Dans un article de synthèse, Adelante Digital [ http://www.adelante.cu/noticias/26 [...] a.Cuba.php ] revient sur "le plan de Bush" pour Cuba. Il est en fait question du premier rapport, daté du 6 mai 2004, de la même commission. L’hebdomadaire castriste dénonce avant tout l’embargo imposé à Cuba par les Etats-Unis, une politique qualifiée d’"indigne". Adelante Digital s’attache à démontrer que "la Maison-Blanche veut diriger la reconquête de l’île" en visant "l’élimination de la nation cubaine et une nouvelle prise du pouvoir sur l’île".

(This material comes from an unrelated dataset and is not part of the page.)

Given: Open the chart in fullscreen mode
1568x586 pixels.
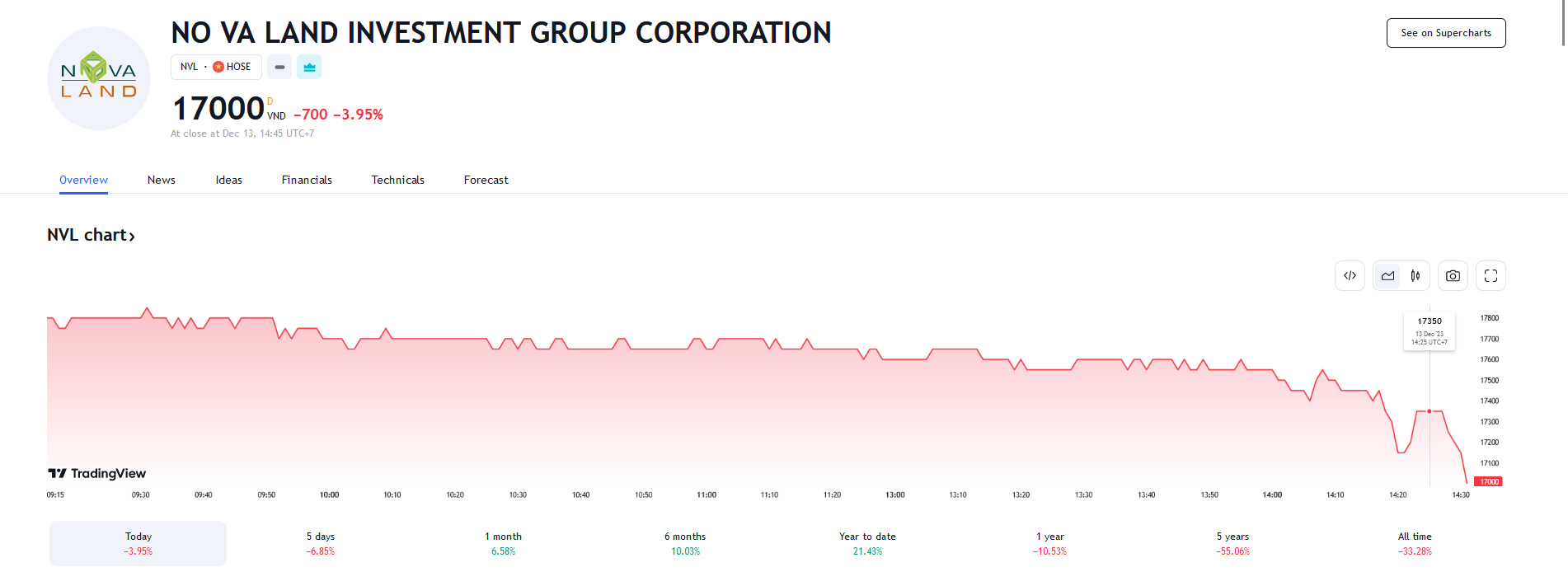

Le Miami Herald [ http://www.miami.com/mld/elnuevo/14934060.htm ] souligne qu’"à la différence du rapport de 2004, l’actuelle série de recommandations comprend une annexe classifiée ’pour raisons de sécurité nationale et par souci d’efficacité’". Et le président du Parlement cubain, Ricardo Alarcón, de réagir : "Le plus important est qu’il existe un plan secret pour renverser un gouvernement étranger", rapporte The Independent de Londres [ http://news.independent.co.uk/worl [...] 155228.ece ].
De son côté, le grand journal de Floride détaille la ventilation des 80 millions de dollars d’aides. "Le projet recommande d’utiliser 31 millions de dollars pour soutenir ’la société civile sur l’île’ ; 10 millions pour financer les échanges académiques et un nouveau programme de bourses pour que les Cubains puissent étudier à l’étranger ; 24 millions pour mettre fin ’au blocus de l’information’ du gouvernement castriste, en finançant la diffusion de programmes anticastristes par satellite et en installant des équipements permettant la réception d’émissions internationales ; et 15 millions de dollars pour soutenir les efforts internationaux en faveur de l’opposition cubaine et préparer une transition démocratique après Castro." Outre ces 80 millions de dollars étalés sur deux ans, le plan prévoit ensuite une aide annuelle de 20 millions de dollars pour des programmes en faveur de la démocratie.
"Dans quelle mesure les Etats-Unis pourront-ils espérer influencer les événements ? La question reste ouverte étant donné les efforts déployés pendant les quatre dernières décennies pour isoler et punir les dirigeants cubains", commente The Independent. Pour sa part, Fidel Castro a déjà démontré son intention de choisir son frère Raúl comme successeur.
D’après Larry Birns, directeur du Conseil des affaires interaméricaines à Washington, "les recommandations de la commission arrivent au moment où la puissance des Etats-Unis s’affaiblit dans la région. L’arrivée au pouvoir de Hugo Chávez au Venezuela et d’Evo Morales en Bolivie aurait apporté deux alliés importants à Castro", rapporte le quotidien britannique The Guardian [ http://www.guardian.co.uk/cuba/sto [...] 97,00.html ]. "Les Etats-Unis sont isolés en Amérique latine aujourd’hui. Cuba n’est plus marginalisée."
Selon le Miami Herald, la Commission "recommande un grand effort diplomatique pour contrer "l’axe Venezuela-Cuba" et identifie le président vénézuélien Hugo Chávez comme le personnage central dont la richesse pétrolière pourrait rendre possible la prolongation d’un régime communiste après la mort de Castro.